The Reserve Bank of Australia today maintained the current interest rate of 1.5 percent. This is the sixth straight month that the official cash rate has been kept steady amid an improving economy and business investment climate.
In its board meeting, RBA Governor Philip Lowe cited the above-trend growth in advanced economies. China, for example, continues its growth as proof of the higher spending on infrastructure and property construction. The global economy has also improved resulting in higher commodity prices and inflation rates. In addition, long term bond yields are up while interest rates in the U.S. are also expected to go up.

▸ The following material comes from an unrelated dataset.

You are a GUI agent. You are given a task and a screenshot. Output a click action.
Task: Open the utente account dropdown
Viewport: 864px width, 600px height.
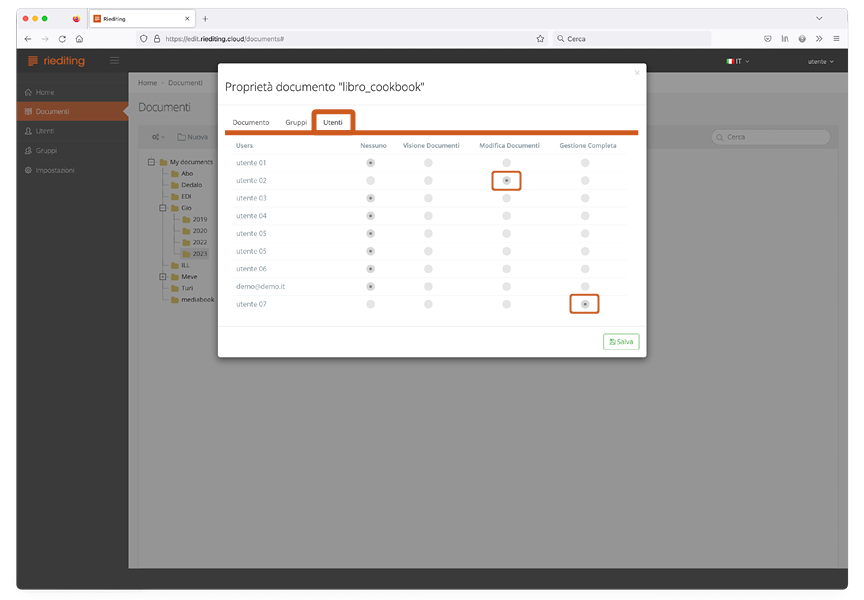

With regards to the Australian economy, Lowe in his official statement said it continues to be in a transition phase as a result of the end of the mining investment boom. Exports and investments on non-mining businesses have increased while consumer confidence is above average.
The Reserve Bank noted that the interest rates have supported these positive developments in the different sectors. Employment has seen variations across Australia with growth focused on part-time jobs.
Inflation is still low and will likely remain in the same level for some time. Headline inflation, however, is still expected to pick up to above two percent throughout 2017.
As for the housing market, conditions still vary. Some property markets are experiencing increasing prices while in other markets, prices are falling.
Rental growth, on the other hand, has been noted to be in its slowest pace for two decades. Investors, for their part, are continuously borrowing.